By PHONG LY
Drake students gathered around the Olmsted pit to celebrate the end of Earth Week, organized by Drake Environmental Action League, with the annual music celebration Earth Jam. Artists were brought in to sing about the ocean and the earth in a “different and new style with their set” according to sophomore Sonita Van Der Leeuw.
“Although the audiences faded as the evening went on, the artists were still able to captivate everyone who was in attendance,” Van Der Leeuw said.
The environmental science major said she had a wonderful time at the earth-appreciating concert last Friday.
“The weather was beautiful,” Van Der Leeuw said. “Also, it was really nice to see such a big turn out and celebrate the Earth on this campus.”
According to DEAL’s president, Gabriella LeFevre, Earth Jam was the “bookend” to DEALs Earth Week and celebrated DEAL’s accomplishments over the past year.
“We invite all of campus, so they can learn more about the work DEAL does as well as how much fun we are,” LeFevre said.
Earth Week’s theme this year was the prairie. DEAL created different events throughout the week, which helped them inform Drake students more about the world’s fastest disappearing landscapes.
“We even had a trivia game as a component to the evening,” LeFevre said. “Which quizzed the audience on their knowledge of prairies and water.”
For Earth Jam this year, DEAL aimed to have a concert with regional artists of color performing.
“Our Earth Jam Coordinator, Lillian Moravek, oversaw choosing the setlist and the promotional merchandise,” LeFevre said. “While two of our acts dropped out last-minute, we were still able to provide a diverse show in our three remaining acts.”
According to LeFevre, her role as the president of DEAL came with a different set of responsibilities, comparing to when she was the Earth Jam Coordinator two years ago.

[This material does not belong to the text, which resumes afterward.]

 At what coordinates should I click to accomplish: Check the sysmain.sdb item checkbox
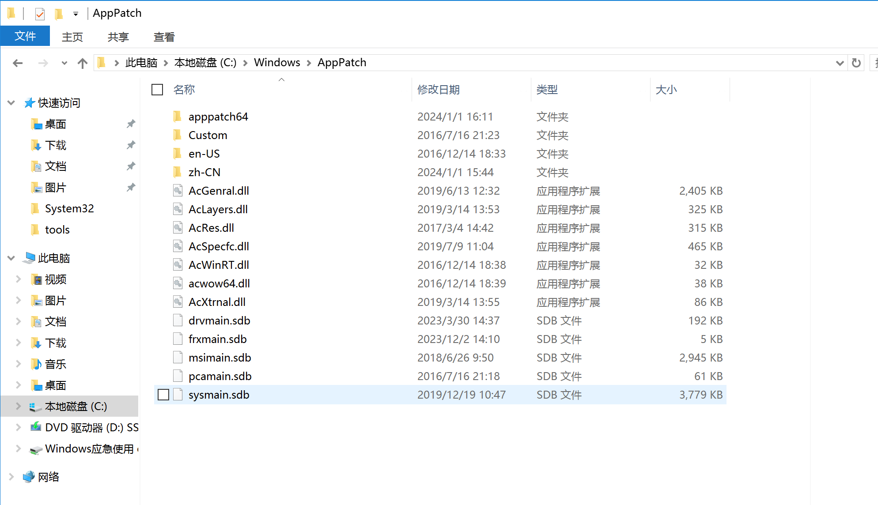click(163, 395)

“I will say that my role as president brings some different responsibilities in overseeing all of Earth Week,” LeFevre said. “That means I was the first resource when confusion or crisis arose and I got cc’d on all the emails.”

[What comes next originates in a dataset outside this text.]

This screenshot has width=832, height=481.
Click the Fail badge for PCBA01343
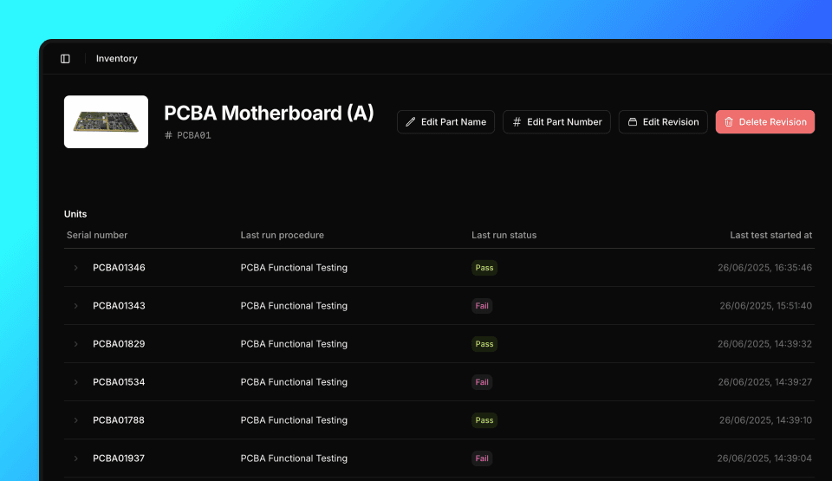[482, 306]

LeFevre said she was pleased with the turnout of the event this year.
“It was the best-attended Earth Jam I’d been to in four years and I fully expect next year to be just as good,” LeFevre said.
The president of DEAL hope that students were at Earth Week’s events and followed the series of programs and events they had throughout the week.
“At the end of the day, our goal was heightened awareness in the student body paired with the hope that only gatherings like Earth Jam can provide,” LeFevre said. “We wanted to incite passion for prairies that triggered conversations at Earth Jam about our seed bookmarks or how they wanted all the grass on campus to be shortgrass prairie instead.”
Sonita Van Der Leeuw also thinks Earth Jam provided her with the opportunity for a getaway from the busy school life.
“It’s something that sometimes as a student I observe and feel on this constantly busy campus, but yet with Earth Jam it was time to just enjoy nature and songs that were promoting sustainable living,” Van Der Leeuw said. “People should come to Earth Jam not just for a break for themselves, but as a friendly reminder to think past our small campus and reflect on the world as a whole.”